İyi İnsan Kimdir?
Milli Gazete-Köşe Yazıları
- 14 Şubat 2019
Cuma
Paranın put haline geldiği zamanımızda bir insanı değerlendirmek için ölçüler şunlardır: (1) Parasına, malına, servetine bakıyorlar. Bunlar varsa o makbul bir insandır. Haram veya helâl olması neticeyi değiştirmiyor. Yeter ki, bol parası olsun, zengin olsun. (2) Evi, otomobili, hanesinin döşemesi, dekorasyonu lüks ise; pahalı giyiniyorsa, israflı bir hayat sürüyorsa yine makbul bir adamdır. (3) Şarkıcı, türkücü, futbolcu, manken de olsa, şayet ünlüyse, fiziği düzgünse çok makbul bir kişidir o.
Bir insanı yücelten, ona kıymet kazandıran, üstünlük sağlayan hususlar bunlar mıdır? Din, hikmet, akl-ı selim bu konuda ne diyor?
İnsanı gerçekten değerli yapan şartlar şunlardır:
1. İlim ve irfan sahibi olmak. Sadece ilim demedim, yanına bir de irfan kelimesini ekledim. İrfansız ilim kişiyi faziletli kılmaz.
2. Ahlâk ve karakter sahibi olmak. İlmi var, ahlâkı yok, böyle bir adam asla yüksek ve muteber bir kişi olamaz. Amerika’nın en yüksek üniversitesinde okumuş, parlak bir diploma almış ve yurda bir prens olarak döndükten sonra bir müessesenin başına genel müdür yapılmış, sonra o müesseseyi bir güzel soymuş, hortumlamış, halkın ve devletin yüz milyonlarca dolarını zimmetine geçirmiş. Bu adam belki, büyük bir hırsız olabilir ama asla iyi ve makbul bir vatandaş olamaz. İtin tekidir.
3. Hikmet (bilgelik) sahibi olmak. ilmi, irfanı, ahlâkı var fakat hikmet bakımından zayıf. Bu adam da nâkıstır (eksiktir), ona fazla güvenilemez. Eğer kendisinde yeterli hikmet yoksa, hikmet sahibi bir kimseye bağlanması gerekir. Hikmetle birlikte feraset de gerekir. Bugün Türkiye’de bunların mânâsını bilen kaç kişi kaldı?
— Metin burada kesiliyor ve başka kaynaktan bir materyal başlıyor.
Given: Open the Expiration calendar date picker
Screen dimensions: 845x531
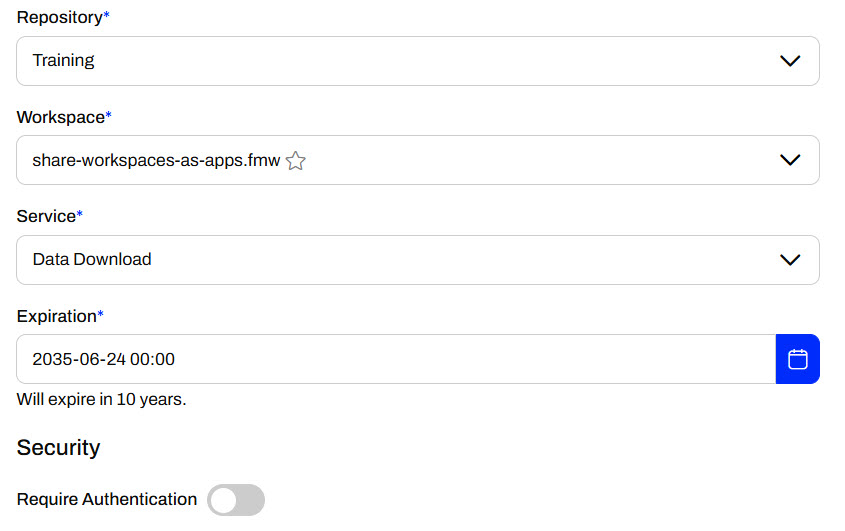Looking at the screenshot, I should coord(797,359).
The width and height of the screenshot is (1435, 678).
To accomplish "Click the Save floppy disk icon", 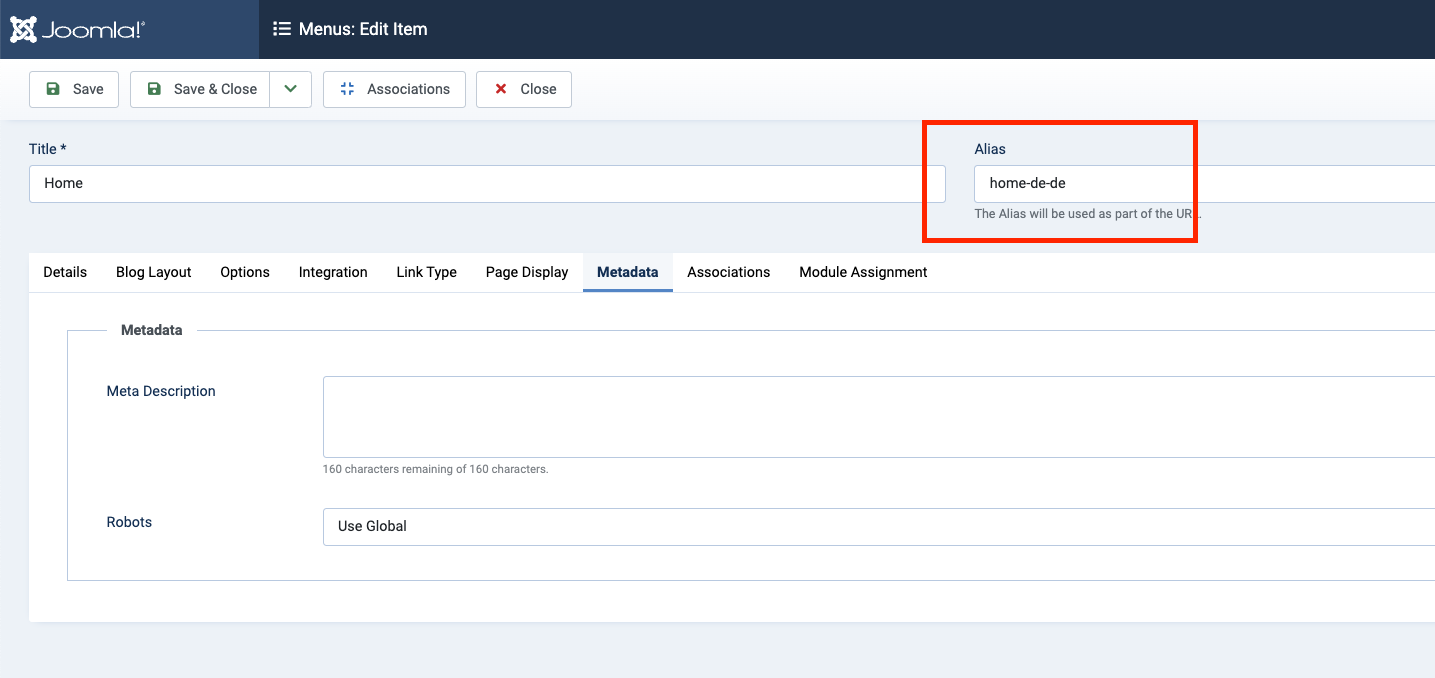I will (x=53, y=89).
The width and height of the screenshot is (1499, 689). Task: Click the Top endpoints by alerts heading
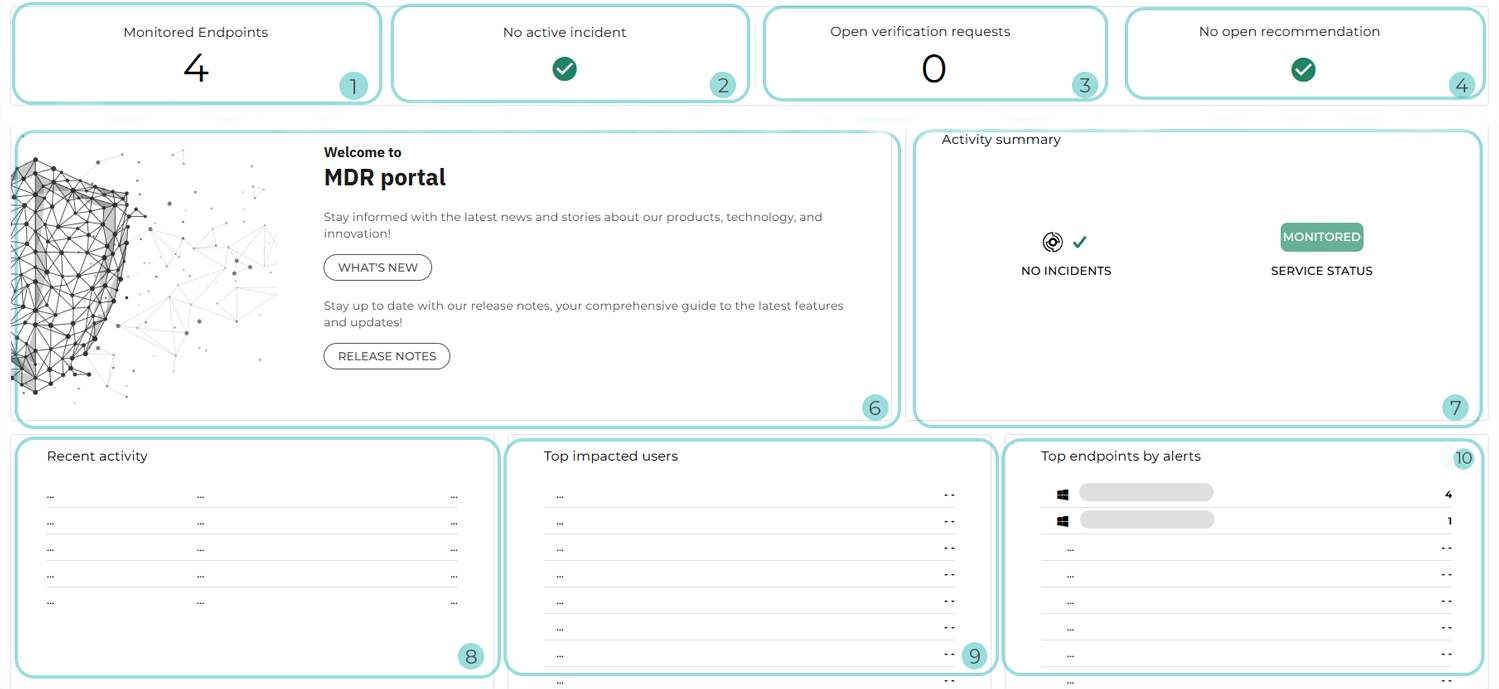coord(1120,456)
Ceza kanunları insanı ahlâklı ve faziletli kılmaya yetmiyor. Eğer adamın içinde ve cevherinde fazilet ve doğruluk yoksa, ne kadar ağır cezalar öngörülürse görülsün o çalacaktır, hortumlayacaktır, talan edecektir, haram yiyecektir. Gerçek fazileti ancak dinî eğitim verebilir. Ancak sahte dindarlara aldanmamak lazımdır. Sahte dindar namaz kılar, oruç tutar ama denânir ve derahim (para) konusunda bozuktur. Bir kimsenin hakikî dindar olup olmadığını anlamak için onun sadece namazına, orucuna bakmayınız. İsabetli bir hüküm verebilmek için onun parayla, menfaatle, kazançla ilgili tutumuna bakılmalıdır. Para konusunda yamuksa, maddî menfaat temin etmek için her haltı yiyorsa, borcunu ödemiyor veya inkâr ediyorsa, haram yollara başvuruyorsa o herif dindar bir Müslüman değil, iblisin tekidir. İsterse gündüzleri sâim (oruçlu), geceleri kaim (nafile namaz kılar) olsun.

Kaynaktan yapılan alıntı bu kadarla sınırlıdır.